Christopher Taee and his young family were looking to find a new home, but weren’t inspired by any properties on the market. “The notion of being able to build something from scratch became very appealing,” explains Chris. Having spent months looking for the right plot, when he visited a hidden valley in the middle of the South Downs National Park he instantly fell in love: “The first time I arrived at the site I closed the car door and heard something very unusual… absolutely nothing! It is an extraordinary site that is tranquil and beautiful.” The site housed the ruins of a farmhouse, where all that remained was one ivy-covered wall and an undiscovered well.
The family ran an informal design competition to choose the right architect and design to create their new family home. “We knew that the location needed natural materials, it deserved interesting organic shapes. We knew it wasn’t traditional, but we didn’t want sugar cube harsh modernism either. We wanted the house to flow, and not be obvious,” continues Chris. The brief requested tranquil yet playful spaces using local natural textures and contrasts in a home that made use of the exquisite vista. The winning design was by Andrew Birds from Birds Portchmouth Russum Architects, who put together a ten page pictorial storybook that explained his vision for the site. “It was one of those ‘oh wow’ moments when we looked through it. We were particularly challenged with the thought train that they put into motion” enthused Chris.
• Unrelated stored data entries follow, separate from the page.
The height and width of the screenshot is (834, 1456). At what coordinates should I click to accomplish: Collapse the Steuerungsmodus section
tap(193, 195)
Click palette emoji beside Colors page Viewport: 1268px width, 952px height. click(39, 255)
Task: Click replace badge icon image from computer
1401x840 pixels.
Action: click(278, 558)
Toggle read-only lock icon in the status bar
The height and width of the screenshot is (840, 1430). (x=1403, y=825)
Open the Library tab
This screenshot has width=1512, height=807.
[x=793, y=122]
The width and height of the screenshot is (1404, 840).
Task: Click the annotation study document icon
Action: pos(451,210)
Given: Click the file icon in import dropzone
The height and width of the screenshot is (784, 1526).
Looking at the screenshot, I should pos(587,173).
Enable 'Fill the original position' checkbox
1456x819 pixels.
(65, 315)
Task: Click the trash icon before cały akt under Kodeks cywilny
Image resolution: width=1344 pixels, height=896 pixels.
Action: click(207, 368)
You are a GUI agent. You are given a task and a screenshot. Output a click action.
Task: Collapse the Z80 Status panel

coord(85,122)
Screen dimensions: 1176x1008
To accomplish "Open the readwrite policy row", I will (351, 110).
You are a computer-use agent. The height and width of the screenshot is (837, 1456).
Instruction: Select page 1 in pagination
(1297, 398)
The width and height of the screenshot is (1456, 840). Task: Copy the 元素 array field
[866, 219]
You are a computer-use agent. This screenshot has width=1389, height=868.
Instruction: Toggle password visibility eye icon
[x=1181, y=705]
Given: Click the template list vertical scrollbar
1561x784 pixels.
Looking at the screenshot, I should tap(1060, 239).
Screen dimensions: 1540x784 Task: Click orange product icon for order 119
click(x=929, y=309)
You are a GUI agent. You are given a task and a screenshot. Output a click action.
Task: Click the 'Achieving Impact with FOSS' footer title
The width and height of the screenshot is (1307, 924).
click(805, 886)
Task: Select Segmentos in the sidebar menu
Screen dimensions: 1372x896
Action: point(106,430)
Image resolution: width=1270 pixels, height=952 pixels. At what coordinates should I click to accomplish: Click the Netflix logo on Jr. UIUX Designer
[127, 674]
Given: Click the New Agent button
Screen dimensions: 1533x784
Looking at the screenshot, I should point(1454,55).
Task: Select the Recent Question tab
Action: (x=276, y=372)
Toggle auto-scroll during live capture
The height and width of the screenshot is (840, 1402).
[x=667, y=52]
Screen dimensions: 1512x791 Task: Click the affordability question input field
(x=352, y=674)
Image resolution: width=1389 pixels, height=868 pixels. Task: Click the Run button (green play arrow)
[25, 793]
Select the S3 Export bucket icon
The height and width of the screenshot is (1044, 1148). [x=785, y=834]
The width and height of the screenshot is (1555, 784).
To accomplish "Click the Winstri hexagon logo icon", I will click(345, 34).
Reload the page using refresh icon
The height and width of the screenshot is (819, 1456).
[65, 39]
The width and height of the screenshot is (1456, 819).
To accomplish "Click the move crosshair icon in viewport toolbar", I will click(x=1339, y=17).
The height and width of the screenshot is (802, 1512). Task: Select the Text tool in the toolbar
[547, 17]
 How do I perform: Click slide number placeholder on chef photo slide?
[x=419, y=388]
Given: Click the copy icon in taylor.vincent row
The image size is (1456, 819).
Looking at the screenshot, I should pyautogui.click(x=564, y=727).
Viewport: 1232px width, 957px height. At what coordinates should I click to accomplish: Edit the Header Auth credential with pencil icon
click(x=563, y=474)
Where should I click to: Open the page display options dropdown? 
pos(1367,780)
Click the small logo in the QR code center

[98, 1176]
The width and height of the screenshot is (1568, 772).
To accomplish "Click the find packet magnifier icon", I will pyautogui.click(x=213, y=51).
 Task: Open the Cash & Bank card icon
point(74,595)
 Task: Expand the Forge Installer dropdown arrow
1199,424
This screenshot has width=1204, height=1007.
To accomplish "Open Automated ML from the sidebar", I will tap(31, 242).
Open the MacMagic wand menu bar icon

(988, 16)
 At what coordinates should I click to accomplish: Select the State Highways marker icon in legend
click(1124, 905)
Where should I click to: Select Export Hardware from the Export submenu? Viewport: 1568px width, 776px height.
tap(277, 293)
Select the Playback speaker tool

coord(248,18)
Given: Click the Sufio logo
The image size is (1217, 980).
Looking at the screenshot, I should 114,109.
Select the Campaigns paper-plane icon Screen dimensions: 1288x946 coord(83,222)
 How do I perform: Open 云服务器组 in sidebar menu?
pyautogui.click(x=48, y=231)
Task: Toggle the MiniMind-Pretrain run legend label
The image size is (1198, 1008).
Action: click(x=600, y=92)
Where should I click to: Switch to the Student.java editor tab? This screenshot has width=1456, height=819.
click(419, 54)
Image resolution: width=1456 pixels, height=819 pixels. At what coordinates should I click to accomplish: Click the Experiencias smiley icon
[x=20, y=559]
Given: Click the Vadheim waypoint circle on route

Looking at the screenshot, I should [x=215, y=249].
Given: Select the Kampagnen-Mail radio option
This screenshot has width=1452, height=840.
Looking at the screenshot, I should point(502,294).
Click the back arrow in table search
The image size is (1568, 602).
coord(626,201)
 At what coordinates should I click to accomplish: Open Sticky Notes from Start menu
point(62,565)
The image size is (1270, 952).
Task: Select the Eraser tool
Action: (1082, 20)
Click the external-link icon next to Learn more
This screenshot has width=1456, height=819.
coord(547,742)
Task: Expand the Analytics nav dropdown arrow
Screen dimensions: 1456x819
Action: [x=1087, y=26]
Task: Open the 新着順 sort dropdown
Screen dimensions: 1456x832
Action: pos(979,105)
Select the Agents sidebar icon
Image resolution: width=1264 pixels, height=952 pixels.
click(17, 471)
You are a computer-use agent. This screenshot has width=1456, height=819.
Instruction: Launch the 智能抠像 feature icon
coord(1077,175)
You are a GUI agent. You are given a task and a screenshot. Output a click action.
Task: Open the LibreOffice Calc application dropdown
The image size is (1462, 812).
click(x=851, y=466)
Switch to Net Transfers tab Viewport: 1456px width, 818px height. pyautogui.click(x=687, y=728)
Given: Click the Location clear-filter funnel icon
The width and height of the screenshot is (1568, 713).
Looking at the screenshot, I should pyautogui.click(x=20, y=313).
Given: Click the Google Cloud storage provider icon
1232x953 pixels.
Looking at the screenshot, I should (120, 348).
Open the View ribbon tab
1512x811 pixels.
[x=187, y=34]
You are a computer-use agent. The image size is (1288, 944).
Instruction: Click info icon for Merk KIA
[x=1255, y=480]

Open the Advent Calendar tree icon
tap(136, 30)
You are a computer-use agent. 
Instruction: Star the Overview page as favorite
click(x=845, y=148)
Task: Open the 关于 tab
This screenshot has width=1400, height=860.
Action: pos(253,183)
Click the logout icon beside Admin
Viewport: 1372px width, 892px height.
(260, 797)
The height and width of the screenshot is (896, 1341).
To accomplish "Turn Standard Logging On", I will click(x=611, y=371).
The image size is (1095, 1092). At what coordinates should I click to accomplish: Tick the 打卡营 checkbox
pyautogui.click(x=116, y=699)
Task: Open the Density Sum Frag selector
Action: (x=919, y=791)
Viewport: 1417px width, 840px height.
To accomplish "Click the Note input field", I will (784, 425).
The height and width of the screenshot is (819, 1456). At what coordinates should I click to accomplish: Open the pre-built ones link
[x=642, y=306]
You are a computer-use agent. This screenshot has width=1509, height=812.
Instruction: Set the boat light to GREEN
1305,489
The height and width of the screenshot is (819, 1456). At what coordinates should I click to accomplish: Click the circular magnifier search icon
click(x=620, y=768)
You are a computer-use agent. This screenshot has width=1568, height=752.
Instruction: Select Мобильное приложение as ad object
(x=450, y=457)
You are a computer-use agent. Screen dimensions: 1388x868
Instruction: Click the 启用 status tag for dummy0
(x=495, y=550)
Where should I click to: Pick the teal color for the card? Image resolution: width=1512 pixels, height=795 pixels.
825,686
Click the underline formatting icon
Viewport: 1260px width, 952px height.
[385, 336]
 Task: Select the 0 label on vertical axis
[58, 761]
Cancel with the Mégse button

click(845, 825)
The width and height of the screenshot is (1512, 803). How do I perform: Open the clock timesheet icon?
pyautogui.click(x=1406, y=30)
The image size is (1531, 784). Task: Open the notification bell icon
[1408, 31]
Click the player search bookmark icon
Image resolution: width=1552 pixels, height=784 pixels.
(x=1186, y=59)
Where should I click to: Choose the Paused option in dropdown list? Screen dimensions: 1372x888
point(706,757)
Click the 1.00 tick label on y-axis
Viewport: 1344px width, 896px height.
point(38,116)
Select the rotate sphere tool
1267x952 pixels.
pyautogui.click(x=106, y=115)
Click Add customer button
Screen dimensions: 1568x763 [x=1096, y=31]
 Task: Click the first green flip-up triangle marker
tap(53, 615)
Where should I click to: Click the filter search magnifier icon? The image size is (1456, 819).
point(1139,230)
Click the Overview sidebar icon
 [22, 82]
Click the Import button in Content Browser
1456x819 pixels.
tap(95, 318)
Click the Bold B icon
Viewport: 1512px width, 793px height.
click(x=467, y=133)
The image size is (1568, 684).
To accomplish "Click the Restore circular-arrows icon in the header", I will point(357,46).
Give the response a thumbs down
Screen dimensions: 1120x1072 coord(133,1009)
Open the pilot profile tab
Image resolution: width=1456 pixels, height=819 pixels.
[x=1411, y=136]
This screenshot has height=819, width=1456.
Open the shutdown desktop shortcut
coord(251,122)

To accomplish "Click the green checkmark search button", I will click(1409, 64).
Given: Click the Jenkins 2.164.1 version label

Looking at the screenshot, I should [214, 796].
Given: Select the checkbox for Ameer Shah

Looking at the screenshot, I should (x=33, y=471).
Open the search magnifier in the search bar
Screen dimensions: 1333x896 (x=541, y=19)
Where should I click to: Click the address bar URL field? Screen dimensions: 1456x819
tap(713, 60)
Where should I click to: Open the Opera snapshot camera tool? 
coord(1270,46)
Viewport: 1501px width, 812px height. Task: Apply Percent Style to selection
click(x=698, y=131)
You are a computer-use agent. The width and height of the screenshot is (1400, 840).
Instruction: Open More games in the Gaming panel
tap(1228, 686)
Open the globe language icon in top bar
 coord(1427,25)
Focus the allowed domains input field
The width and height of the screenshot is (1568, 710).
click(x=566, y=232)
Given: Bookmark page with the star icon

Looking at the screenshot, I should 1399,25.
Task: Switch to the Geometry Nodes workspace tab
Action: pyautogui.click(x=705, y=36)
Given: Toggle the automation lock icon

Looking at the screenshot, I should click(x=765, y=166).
Downley House is located in a fold of the Ditcham Park estate, an Area of Outstanding Natural Beauty, now designated as The South Downs National Park, and therefore a sensitive and inclusive approach to the design was adopted. The winning design incorporated the ruined wall, making it a prominent feature, blending with the design. The structure sits behind the wall, sinking into the natural incline of the landscape. The wall acts as a kind of shield between the modern property and its landscape. It transforms the new structure and connects it with the English country house heritage.
A personal approach
A previous proposal to refurbish and extend the existing ruin was granted planning approval in June 2007 and the new house is of similar size and height to the earlier approval but set further back from the ruin. Following consultation with East Hampshire District Council, The South Downs National Park and Buriton Parish Council, the final application was submitted in March 2010 and permission was granted in May 2010.
There were no major setbacks to the programme meaning that the Taee family were able to move into their new home by Christmas the following year, with all outstanding work completed by the following summer.
Chris was assisted by project managers and a site manager to organise procurement and managed the construction process himself. Chris also maintained close control over the building budget, taking on the role of main contractor and effectively seeking appropriately competitive subcontracts. Having worked in property investment for years, Chris had a strong sense of where he wanted to take the project and took a two-year sabbatical to give it his full attention. He took a personal approach to management, prioritising the quality of craftsmanship over the speed of construction. He encouraged builders and craftsmen to ‘take ownership’ of their work and to be proud of their ideas and skills, creating a non-conflictual atmosphere where all energies were directed towards efficiently creating an extremely high quality home. As a result the project was very cost effective and was completed to the overall budget of £2.5 million. Chris found the experience so enjoyable that he’s keen to take on the same role with other luxury projects.
Volume and vista
The detail formed from skilled craftmanship is what binds the beauty of Downley House together. The house is divided into two wings, one for the family and one for guests, as the family were keen to separate the spaces. The wings are linked by a 25 ft high foudre barrel inspired dining hall at the heart of the architectural promenade, which is aligned on the ruin entrance and has fully opening glazing connecting the inner entrance court to an informal south facing sunken terrace. Two cylindrical towers containing the entrance hall and primary spine-like staircase are placed symmetrically either side of the foudre.
The design is in the genre of English country houses enjoying an unfolding sequence of spaces and views and composed of simple geometric forms nestling within the landscape. Without the backdrop the design could seem industrial, but in this scenery the structure appears as a contemporary play on castle-like design, where its curves become organic and a functioning part of its local eco-system. A promenade is established which reveals changing experiences of the arcadian surroundings: It commences at the circular arrival court, extends via an oak pergola through the inner garden court, in which the ruin stands as a romantic verdant folly where plant life is allowed to make its impression, to the cylindrical entrance hall. The internal circulation flows from the entrance hall and guest wing stair along the entrance façade and across the dining hall to connect with a further staircase. This leads to the roof garden which enjoys a panoramic view of the valley and bridges to the hillside to complete the promenade into the landscape.
Positive local reaction
The house employs natural and locally sourced materials, a prefabricated timber structure and sophisticated environmental strategy to create a very low energy home. A combination of high insulation with good air sealing, earth tubes, mechanical ventilation with heat recovery and a ground source heat pump ensured no additional energy was required for heating last winter.
Downley house has made a unique design contribution in the South Downs, generating positive interest within the local community including hosting an educational day for Ditcham Park School pupils to learn about the environmental and ecological technologies used.